I’m entirely biased by the fact that the comic I started “collecting” comics with was UNCANNY X-MEN #185, but that doesn’t necessarily make me wrong when I say that the run between Uncanny #173 and #200 – Yes, I’m stretching my previous two-year-at-a-time rule here – are the best the series ever managed. Claremont’s writing was bold and getting more and more idiosyncratic each issue (Look at some of the titles! “Whose Life Is It, Anyway?” “He’ll Never Make Me Cry” “Lifedeath” “Wraithkill!” These are not titles that someone both unconfident and with a sense of embarrassment could come up with), and he finally manages to pull the series out of the somewhat directionless slump it’d been in, to varying degrees, since Jean Grey’s editorially mandated death in #137. Yes, it took a fake Jean Grey resurrection in order to exorcize that particular ghost, but whatever works, right?
It’s also the period where the X-Men stopped being part of the Marvel Universe and a thing unto itself; aside from a couple of Secret Wars II crossovers a few issues later – although, even those crossovers are more like Beyonder guest-shots, as opposed to really “crossing over” with any MU books – things like the Dire Wraith storyline, Secret Wars aftermath and Kulan Gath (and, to an extent, Asgard) storyline here is pretty much the last time that Claremont really acknowledges the non-mutant rest of the contemporary Marvel Universe in the book.
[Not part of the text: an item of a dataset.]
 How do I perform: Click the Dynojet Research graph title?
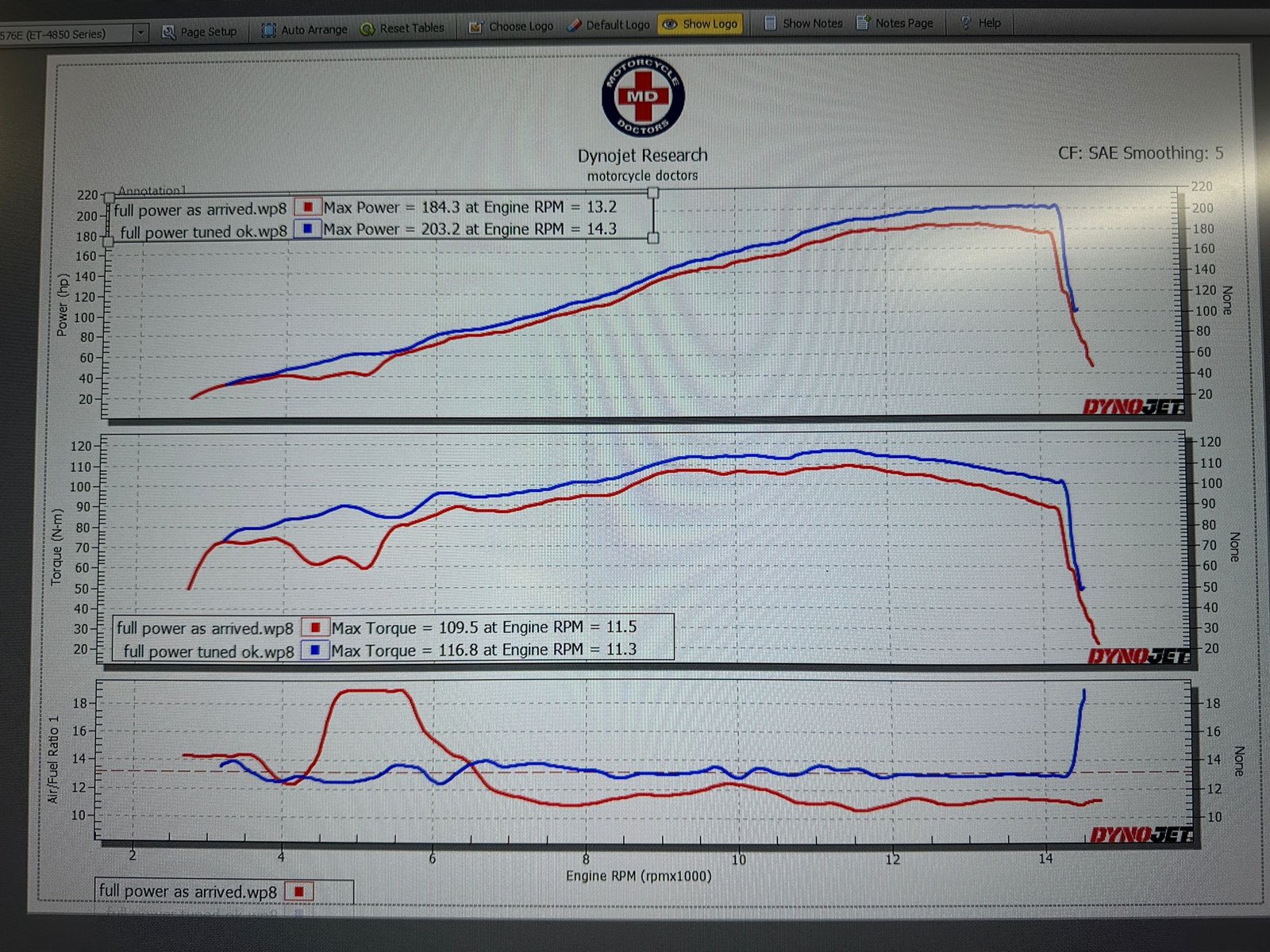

I’m not quite sure why it happens – Ego? Having finally grown sick of Jim Shooter? Somewhere between the two? – but it coincides with the period where New Mutants started really being a second X-Men series instead of just a spin-off: Storylines and characters crossed over between the two with increasing regularity, leading to the still-surprising “return” of the de-powered Storm happening outside of the book she’d called home for the last decade or so, and a period where it looked as if she’s stay with New Mutants for awhile, instead of rejoining the X-Men. By the time #200 had rolled around, ending months of cross-continuity between Uncanny and New Mutants that included annuals, “special editions” and Alpha Flight-co-starring mini-serieses, there really was a sense that Claremont had created a fiefdom as much as a franchise, and was happily walling himself off from outside forces.
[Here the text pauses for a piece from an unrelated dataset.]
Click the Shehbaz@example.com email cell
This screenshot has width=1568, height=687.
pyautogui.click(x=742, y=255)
(That plot, of course, had Loki fall in love with Storm the same way Dracula had earlier. Between that, and the sincere-yet-preposterous “LifeDeath” stories that followed Storm losing her powers, the weird fetishization of Storm as more Beautiful Black-And-Therefore-Exotic Goddess than character was in full-strength during this period, Claremont eagerly working out his kinks – literally? – with the character in front of his audience.)
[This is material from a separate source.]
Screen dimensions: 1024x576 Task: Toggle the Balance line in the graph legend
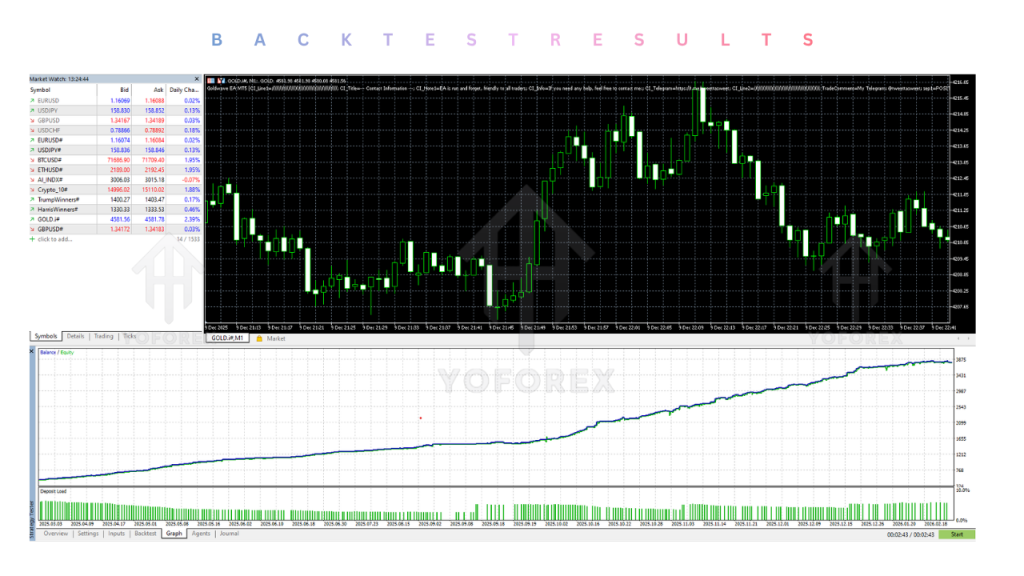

Part of the groove that Claremont got back during all this time comes, I’m sure, from the stability and versatility of John Romita Jr.’s artwork (taking over from Paul Smith with #175), which seems at once “classic” Marvel and something more contemporary; unlike any artist on the book since Byrne, he can handle the melodramatic soap opera and superheroic action scenes equally easily, and make the combination of the two natural, and that pushes Claremont to become more grandiose in his scheming – For the first time in years, he starts long-term planning, putting subplots into motion that he’ll come back to later (In some cases, probably later than he intended: Nimrod’s appearance in #191 doesn’t really lead to anything for, what, fifty issues or so?) – but also, more successful in his execution: the whole “mutants are hated and feared and hunted” status quo is finally brought to the foreground with surprising subtlety, and through a combination of A-plot (Storm’s depowering) and B- (The appearance of Rachel, who finds this world too close to her own).
The climax of #200 – the X-Men left without their mentor and guiding light, who may or may not be dead, and their former enemy now, seemingly, reformed in charge despite his own misgivings, having to earn everyone’s trust – feels, in many ways, like a ballsy conclusion to the series, from a man with full confidence in his abilities. Claremont certainly had plans for how to continue, but within a couple of months, he was about to watch as his own success started to be his undoing.